▸ Problem description:
Rewrite the entries from the line containing "Centre Commercial Maubequi (662, 1097)" through the line containing "January 2010 (865, 1624)", both included, as a numbered list, omitting any blank lines.

---*---

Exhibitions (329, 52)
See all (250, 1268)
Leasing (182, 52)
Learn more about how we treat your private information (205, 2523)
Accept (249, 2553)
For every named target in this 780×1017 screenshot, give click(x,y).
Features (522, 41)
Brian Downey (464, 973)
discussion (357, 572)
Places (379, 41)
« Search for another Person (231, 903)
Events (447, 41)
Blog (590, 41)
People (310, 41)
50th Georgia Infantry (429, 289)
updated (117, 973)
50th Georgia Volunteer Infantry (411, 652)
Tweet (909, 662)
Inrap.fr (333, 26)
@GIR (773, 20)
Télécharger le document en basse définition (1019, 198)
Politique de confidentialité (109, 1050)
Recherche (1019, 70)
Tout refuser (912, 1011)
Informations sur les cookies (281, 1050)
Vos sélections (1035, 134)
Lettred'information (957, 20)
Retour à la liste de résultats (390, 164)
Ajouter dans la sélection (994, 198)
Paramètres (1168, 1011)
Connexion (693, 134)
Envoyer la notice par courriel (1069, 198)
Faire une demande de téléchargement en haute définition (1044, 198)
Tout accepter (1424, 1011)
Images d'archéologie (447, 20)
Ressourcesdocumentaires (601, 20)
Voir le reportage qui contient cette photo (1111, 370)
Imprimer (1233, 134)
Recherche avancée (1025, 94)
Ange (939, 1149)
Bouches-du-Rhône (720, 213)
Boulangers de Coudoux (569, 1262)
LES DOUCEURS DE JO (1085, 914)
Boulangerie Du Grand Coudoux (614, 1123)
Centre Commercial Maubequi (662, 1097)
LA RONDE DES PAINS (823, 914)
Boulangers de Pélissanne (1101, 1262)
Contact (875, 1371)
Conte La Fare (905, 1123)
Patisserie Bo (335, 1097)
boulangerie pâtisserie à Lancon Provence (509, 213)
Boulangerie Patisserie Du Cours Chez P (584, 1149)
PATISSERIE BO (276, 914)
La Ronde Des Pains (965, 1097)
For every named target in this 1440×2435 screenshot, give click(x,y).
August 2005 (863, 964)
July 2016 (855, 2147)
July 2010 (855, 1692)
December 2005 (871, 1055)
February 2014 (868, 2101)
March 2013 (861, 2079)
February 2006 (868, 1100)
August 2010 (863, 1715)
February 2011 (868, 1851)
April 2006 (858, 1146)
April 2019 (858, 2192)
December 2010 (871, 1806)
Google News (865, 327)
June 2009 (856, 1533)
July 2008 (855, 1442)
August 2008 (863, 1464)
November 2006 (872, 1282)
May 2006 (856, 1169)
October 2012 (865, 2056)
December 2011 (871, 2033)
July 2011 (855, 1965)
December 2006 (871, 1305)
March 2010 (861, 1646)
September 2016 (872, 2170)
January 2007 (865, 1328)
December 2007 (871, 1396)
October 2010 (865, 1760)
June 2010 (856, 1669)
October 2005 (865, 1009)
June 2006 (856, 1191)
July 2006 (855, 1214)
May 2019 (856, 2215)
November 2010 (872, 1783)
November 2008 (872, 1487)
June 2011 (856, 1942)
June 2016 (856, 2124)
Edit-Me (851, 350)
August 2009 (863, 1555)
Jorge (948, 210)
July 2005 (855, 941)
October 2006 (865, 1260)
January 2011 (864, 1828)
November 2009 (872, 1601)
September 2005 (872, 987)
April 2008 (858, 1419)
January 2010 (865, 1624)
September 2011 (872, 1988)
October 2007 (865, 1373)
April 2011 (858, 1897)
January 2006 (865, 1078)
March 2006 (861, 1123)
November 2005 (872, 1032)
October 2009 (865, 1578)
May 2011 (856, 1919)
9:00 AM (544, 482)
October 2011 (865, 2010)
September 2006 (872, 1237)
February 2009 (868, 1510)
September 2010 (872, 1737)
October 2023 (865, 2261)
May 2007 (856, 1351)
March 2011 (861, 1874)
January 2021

---*---

▸ Worked solution:
1. Centre Commercial Maubequi (662, 1097)
2. LA RONDE DES PAINS (823, 914)
3. Boulangers de Pélissanne (1101, 1262)
4. Contact (875, 1371)
5. Conte La Fare (905, 1123)
6. Patisserie Bo (335, 1097)
7. boulangerie pâtisserie à Lancon Provence (509, 213)
8. Boulangerie Patisserie Du Cours Chez P (584, 1149)
9. PATISSERIE BO (276, 914)
10. La Ronde Des Pains (965, 1097)
11. For every named target in this 1440×2435 screenshot, give click(x,y).
12. August 2005 (863, 964)
13. July 2016 (855, 2147)
14. July 2010 (855, 1692)
15. December 2005 (871, 1055)
16. February 2014 (868, 2101)
17. March 2013 (861, 2079)
18. February 2006 (868, 1100)
19. August 2010 (863, 1715)
20. February 2011 (868, 1851)
21. April 2006 (858, 1146)
22. April 2019 (858, 2192)
23. December 2010 (871, 1806)
24. Google News (865, 327)
25. June 2009 (856, 1533)
26. July 2008 (855, 1442)
27. August 2008 (863, 1464)
28. November 2006 (872, 1282)
29. May 2006 (856, 1169)
30. October 2012 (865, 2056)
31. December 2011 (871, 2033)
32. July 2011 (855, 1965)
33. December 2006 (871, 1305)
34. March 2010 (861, 1646)
35. September 2016 (872, 2170)
36. January 2007 (865, 1328)
37. December 2007 (871, 1396)
38. October 2010 (865, 1760)
39. June 2010 (856, 1669)
40. October 2005 (865, 1009)
41. June 2006 (856, 1191)
42. July 2006 (855, 1214)
43. May 2019 (856, 2215)
44. November 2010 (872, 1783)
45. November 2008 (872, 1487)
46. June 2011 (856, 1942)
47. June 2016 (856, 2124)
48. Edit-Me (851, 350)
49. August 2009 (863, 1555)
50. Jorge (948, 210)
51. July 2005 (855, 941)
52. October 2006 (865, 1260)
53. January 2011 (864, 1828)
54. November 2009 (872, 1601)
55. September 2005 (872, 987)
56. April 2008 (858, 1419)
57. January 2010 (865, 1624)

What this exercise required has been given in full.